== TASK LIST ==
• 1. According to the blog post below, what is the writer's capstone a visualization of?
• 2. Render this sentence from the blog post below in Spanish: "It was worth the effort and it’s amazing how you can go down the rabbit hole testing and trying out different methods."

== SOURCE ==
▬▬▬

Use R to Extract Thousands of Image File Paths and Write to CSV

Note: I’m a graduate student at the University of Miami working on my capstone, a visualization of the Pictures of the Year International Archives. If you’re curious about my process, here are my posts tagged with capstone. Keep in mind, I’m learning as I go so I’m more than all ears for more efficient solutions. Please let me know in the comments!

After spending way too much time going through the process I outlined in my previous post, about adding links and image paths to an Excel file. I decided to figure out another, possibly more efficient solution with either R or Python. It was worth the effort and it’s amazing how you can go down the rabbit hole testing and trying out different methods. I had to cut myself off – lol.

Every project means learning something new even if it seems basic but since I’ve been learning R entirely on my own using the big bad Google and a few books, I’m trying not to beat myself up for learning how to ride my bike for the first time. So, after a few attempts to figure out a solution for extracting links to thousands of images in folders and subfolders with Python, I decided to try R and was finally successful.

▬▬▬

== RECORDS ==
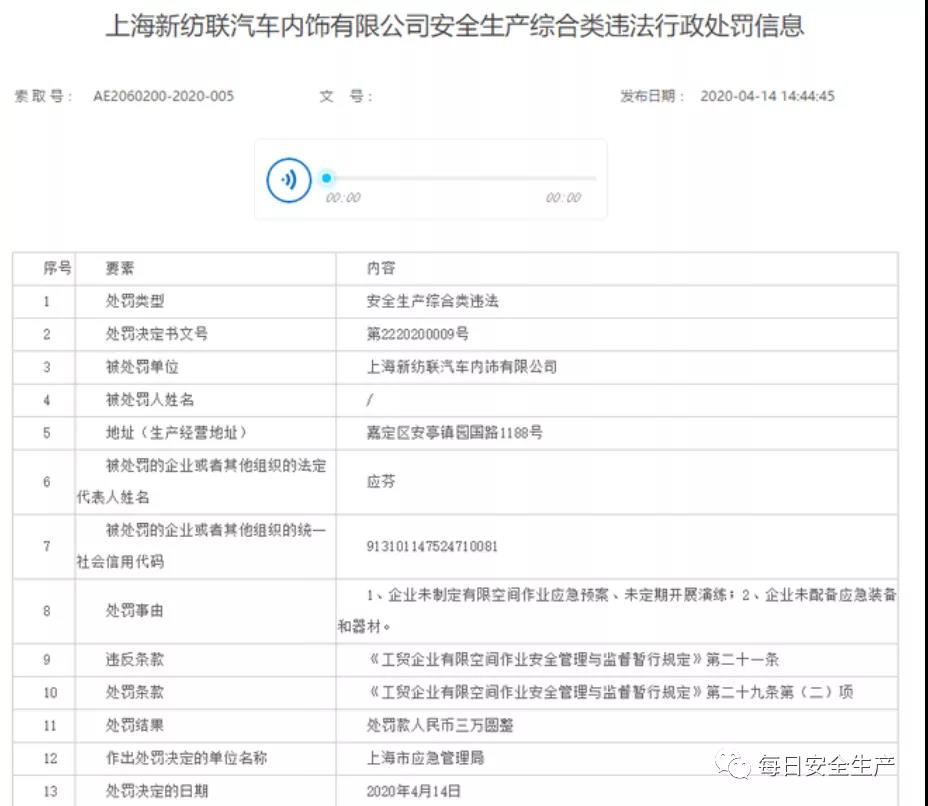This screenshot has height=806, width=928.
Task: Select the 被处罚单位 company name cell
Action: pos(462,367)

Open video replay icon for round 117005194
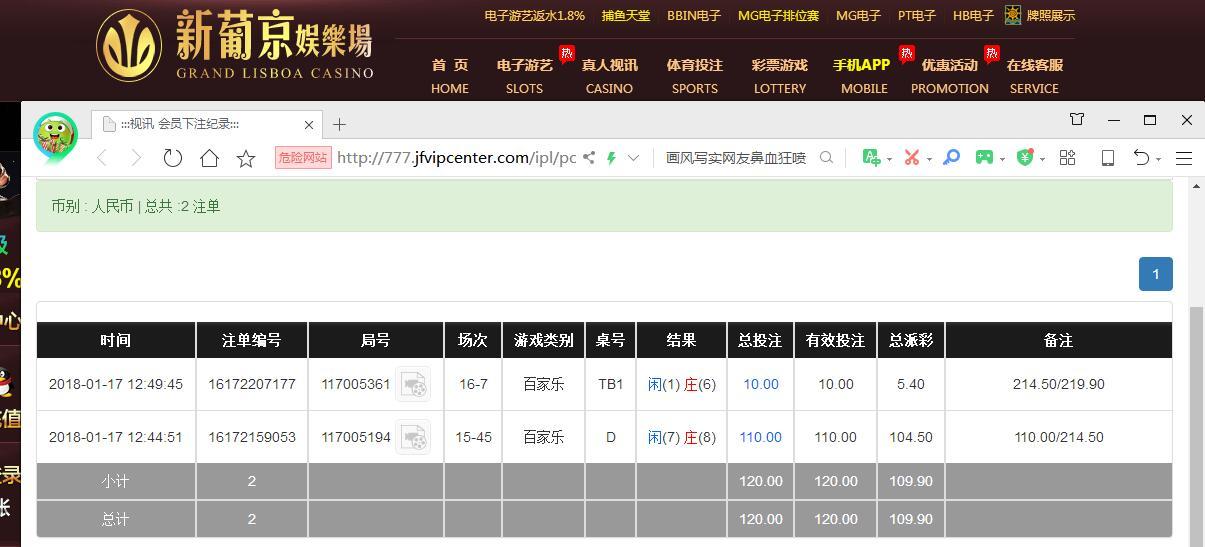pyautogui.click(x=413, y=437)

▬▬▬

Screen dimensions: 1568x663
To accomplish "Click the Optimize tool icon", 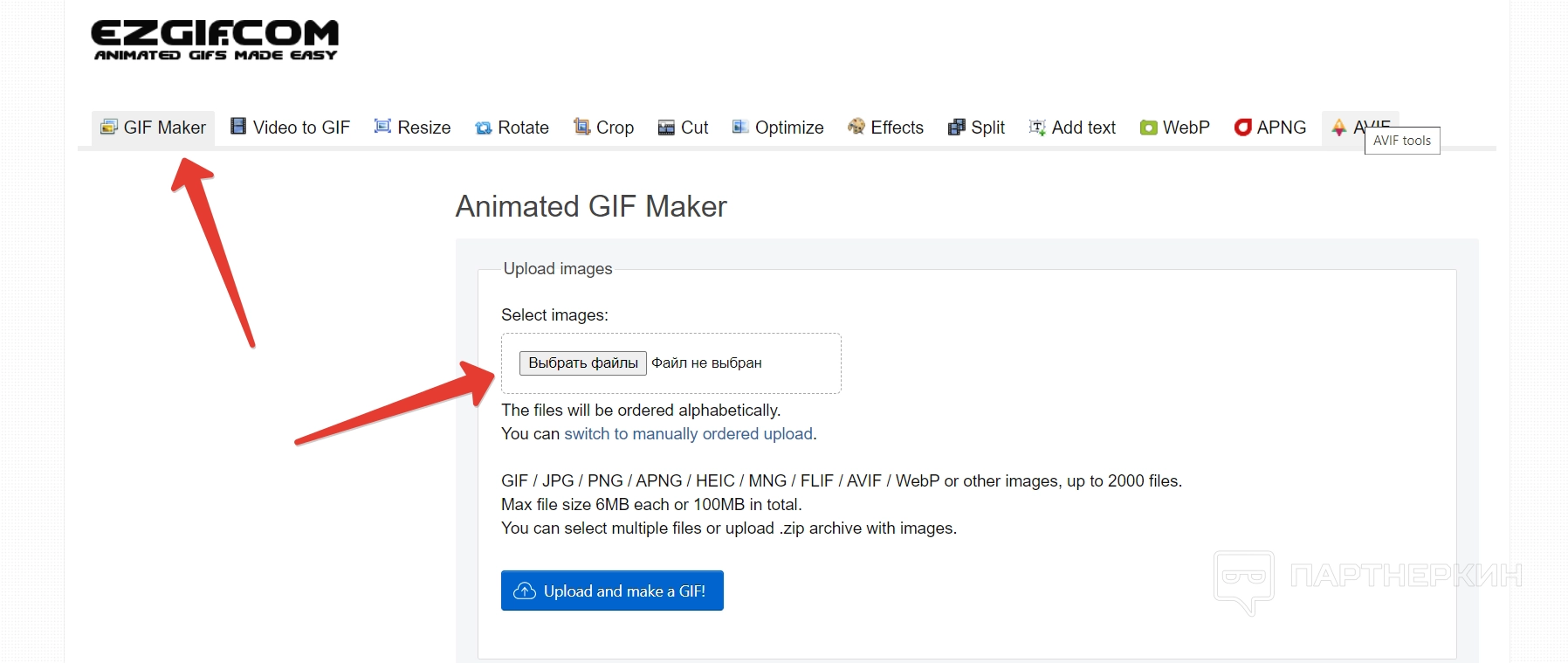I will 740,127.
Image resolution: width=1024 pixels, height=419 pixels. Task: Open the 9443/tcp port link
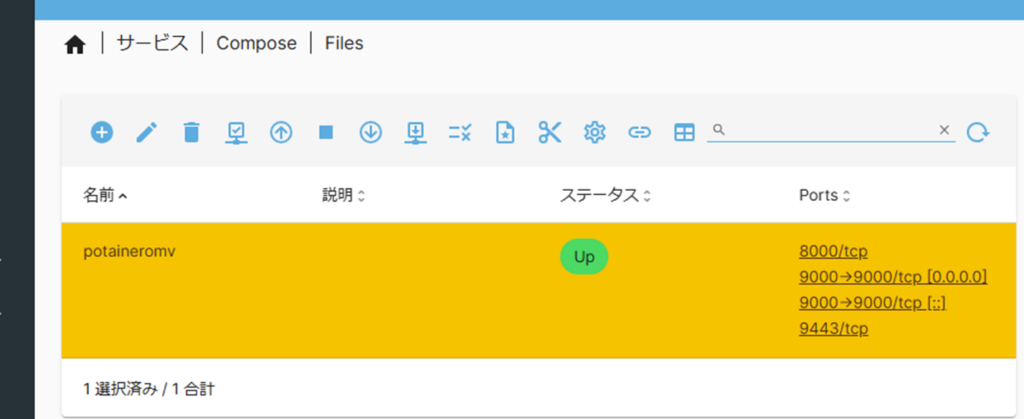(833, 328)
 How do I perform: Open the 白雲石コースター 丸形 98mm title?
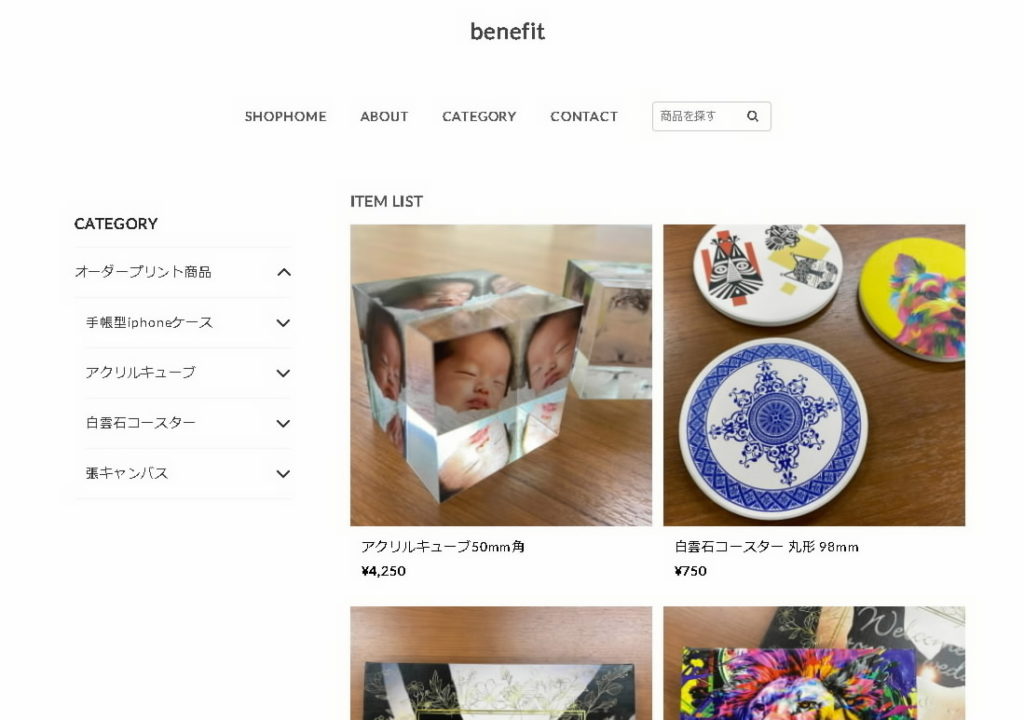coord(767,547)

▬▬▬

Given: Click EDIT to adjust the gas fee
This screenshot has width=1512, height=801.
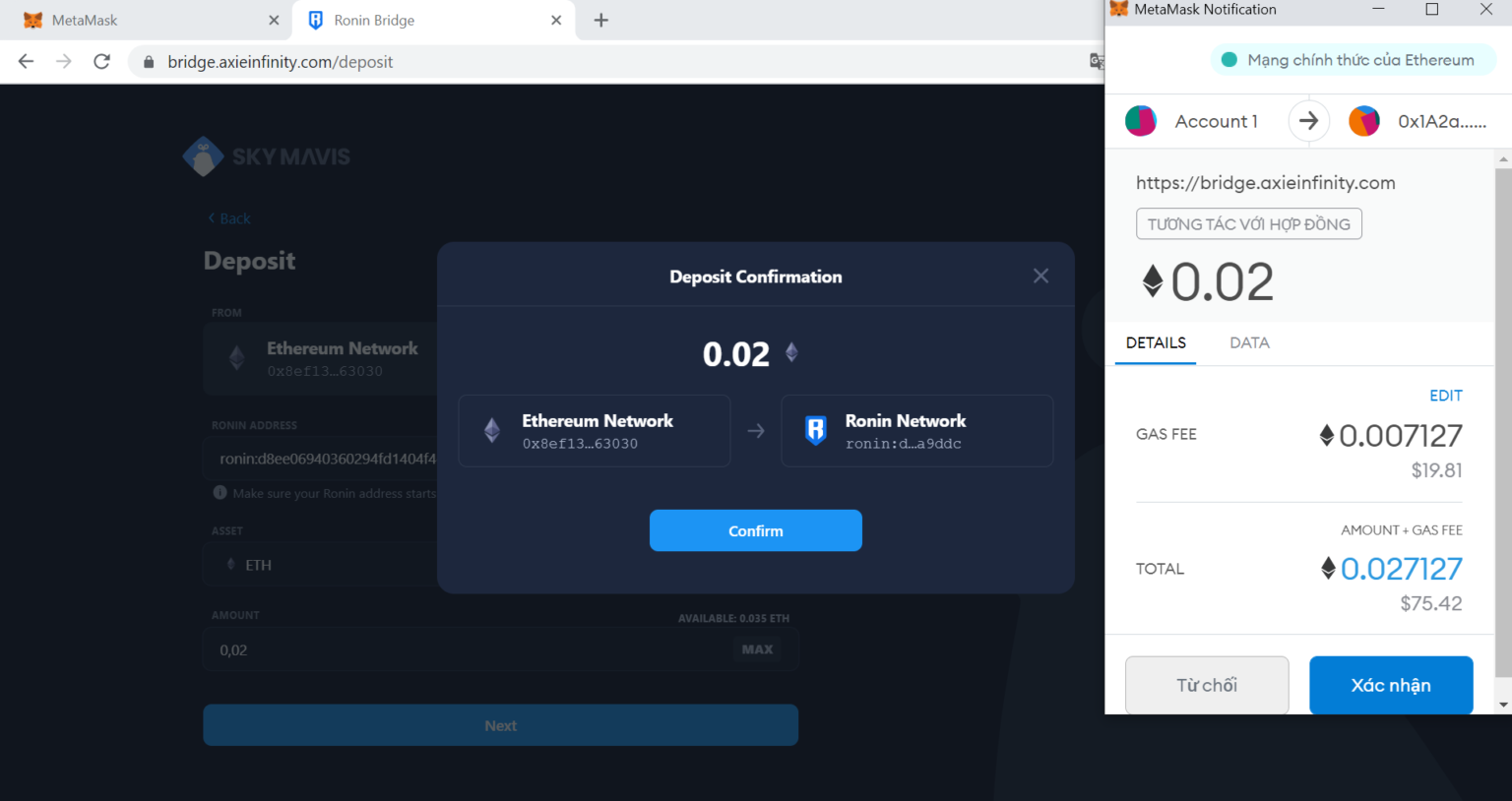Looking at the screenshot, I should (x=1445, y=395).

▬▬▬

== OUTPUTS IN ORDER ==
• 1. The Pictures of the Year International Archives.

• 2. Valió la pena el esfuerzo, y es increíble cómo uno puede caer en un pozo sin fondo probando y ensayando distintos métodos.